Materiale fornito.
++++++++++++++++++++

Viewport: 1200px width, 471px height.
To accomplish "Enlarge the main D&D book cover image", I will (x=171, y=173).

++++++++++++++++++++

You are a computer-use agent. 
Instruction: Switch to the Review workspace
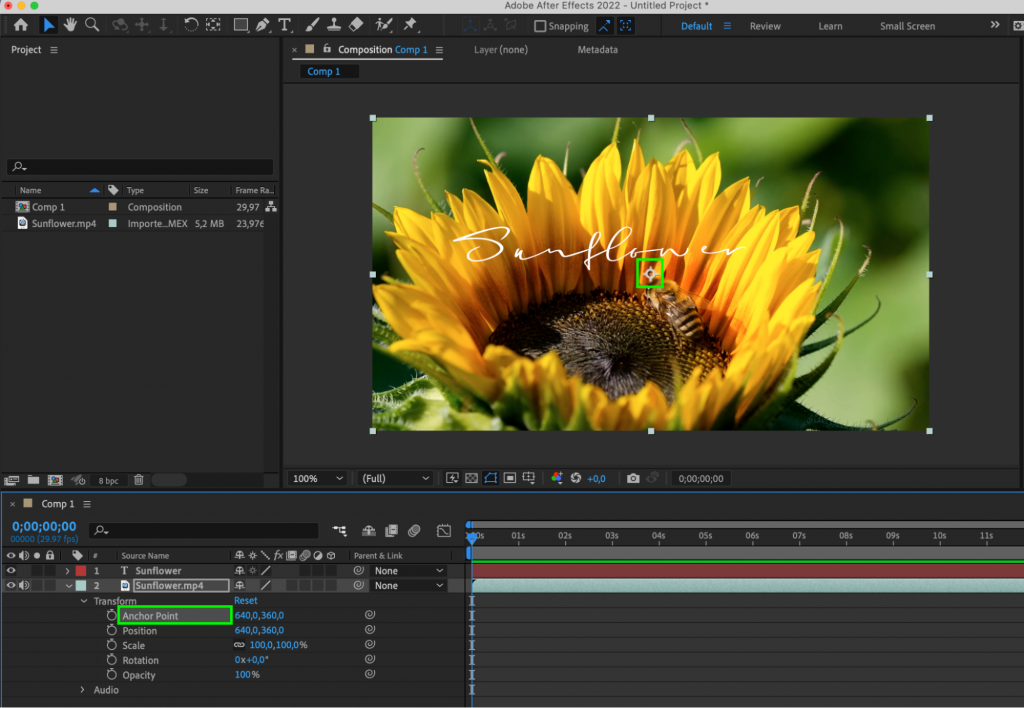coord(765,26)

++++++++++++++++++++

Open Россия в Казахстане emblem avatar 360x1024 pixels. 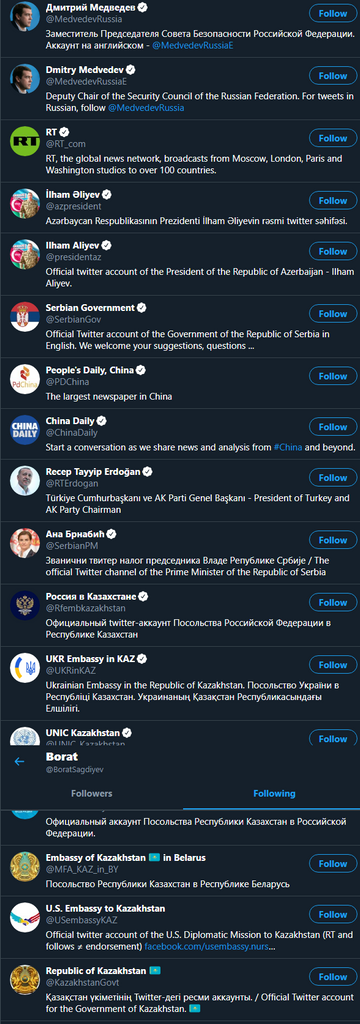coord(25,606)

++++++++++++++++++++

Testo della consegna.
Riscrivi tutto ciò che va dalla riga contenente "Viewport: 1200px width, 471px height." fino a quella contenente "will (x=171, y=173).", estremi compresi, sostituendo "Viewport" con "Screen" e lasciando invariato tutto il resto.

Risultato del compito.
Screen: 1200px width, 471px height.
To accomplish "Enlarge the main D&D book cover image", I will (x=171, y=173).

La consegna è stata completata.